I just learned something very interesting. Most of it comes courtesy of the GitHub HWiNFO project. Use it to garner system information and diagnostics in Windows. The lead-in graphic shows a Thunder-bolt 4 NVMe enclosure plugged into a Panasonic Toughbook FZ-55. There (upper right) it appears as a Crucial NVMe SSD with PCIe x4 controller. For reasons I am about to reveal, I believe HWiNFO bestows USB4 insight into the USB-C connection in use.
What HWiNFO Bestows USB4 Insight Means
That insight comes from the full text of the Drive Controller info. It reads “NVMe (PCIe x4 8.0 GT/s @x4 8.0 GT/s). That means the PC sees the external drive, plugged in through a USB-C port on the FZ-55 as a PCIe x4 device capable of up to 8 giga-transfers per second (that latter part is what 8.0 GT/s means).

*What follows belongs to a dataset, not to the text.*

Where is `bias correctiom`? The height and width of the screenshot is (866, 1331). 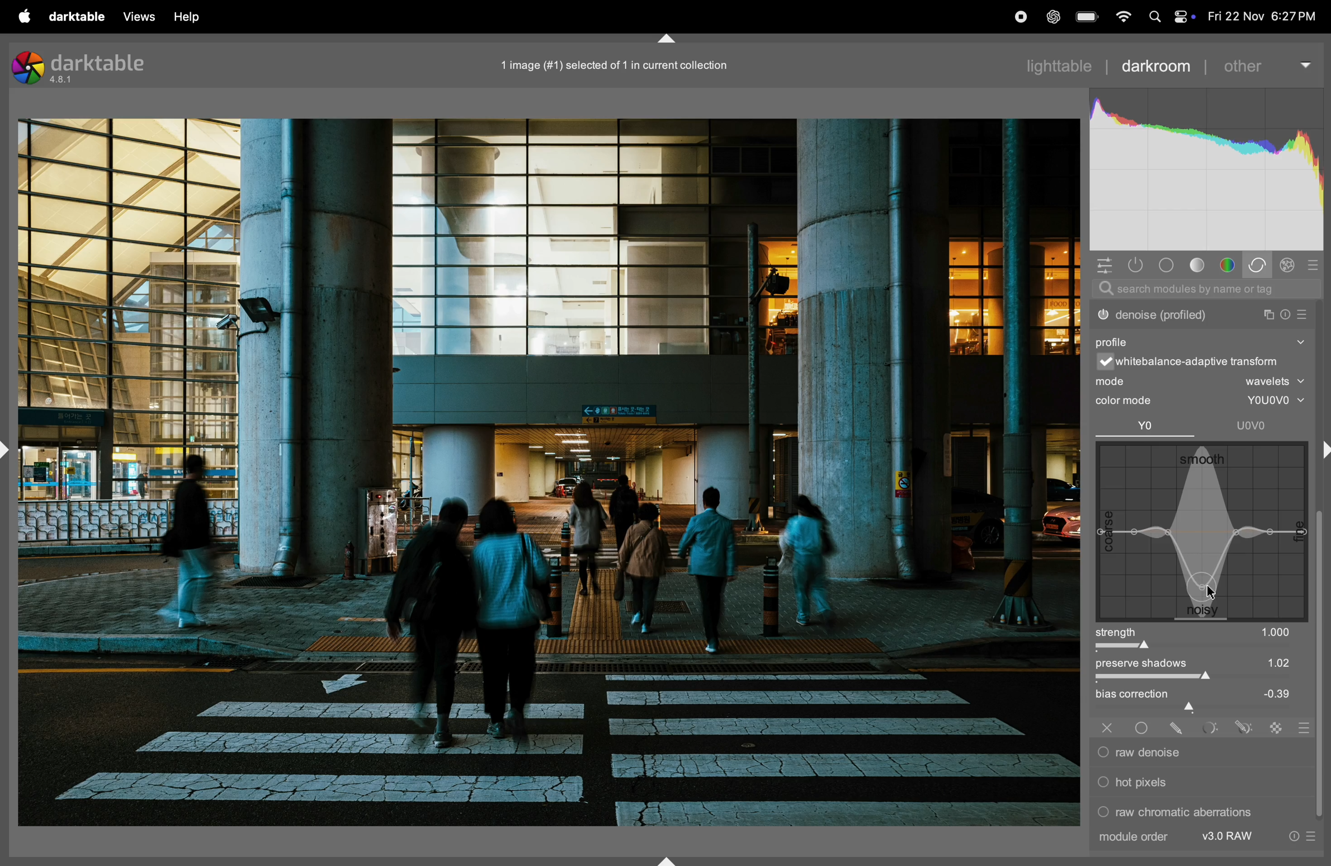
bias correctiom is located at coordinates (1198, 700).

Basically, rating throughput in GT/s gives drive makers a way to account for encoding overhead in the PCIe protocol. Note: 8 GT/s translates into 7.877 Gbps with overhead backed out. Indeed, what this really means is the connection clocks half the maximum speed per PCIe x4 lane (16 GT/s). To me that indicates this connection tops out at a nominal 10 Gbps ( aka USB 3.2 Gen 2×1).
Where USB4 Comes Into Play
This is where I finally get to see a feature in Windows 11 I’ve read about but hasn’t manifested on PCs in my possession. The Toughbook FZ-553 delivered just before Christmas displays a USB option labeled “USB4 Hubs and Devices” (see below).

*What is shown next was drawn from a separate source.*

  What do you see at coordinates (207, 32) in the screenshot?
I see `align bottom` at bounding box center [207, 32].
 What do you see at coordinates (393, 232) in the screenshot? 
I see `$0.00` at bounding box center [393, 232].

If I hadn’t seen the PCIe x4 stuff in HWiNFO, I’d never have looked for this!
Indeed, it was seeing the mention of a visible NVMe controller and its PCIe x4 details in HWiNFO that led me to start wondering about USB4 and related Thunderbolt support. On other (older) PCs, I’ve only been able to access info about USB4 and Thunderbolt devices through the Intel Thunderbolt Control Center app. That’s been present by default on those other PCs with high-speed USB-C ports. On the FZ-55, Thunderbolt Control Center is absent. It doesn’t even come up in the Store (though it shows up clearly as a search string).
OK, NOW I get it: the Intel USB4 Host Router does on newer PCs what the Intel Thunderbolt Control Center does on older ones. It makes USB4 storage devices visible and accessible. Good to know!
Thankfully, HWiNFO shows more about the device, including the NVMe maker, controller, and drive model (a 1TB PCIe x4 Crucial NVMe drive). Likewise good to know; more insight, too!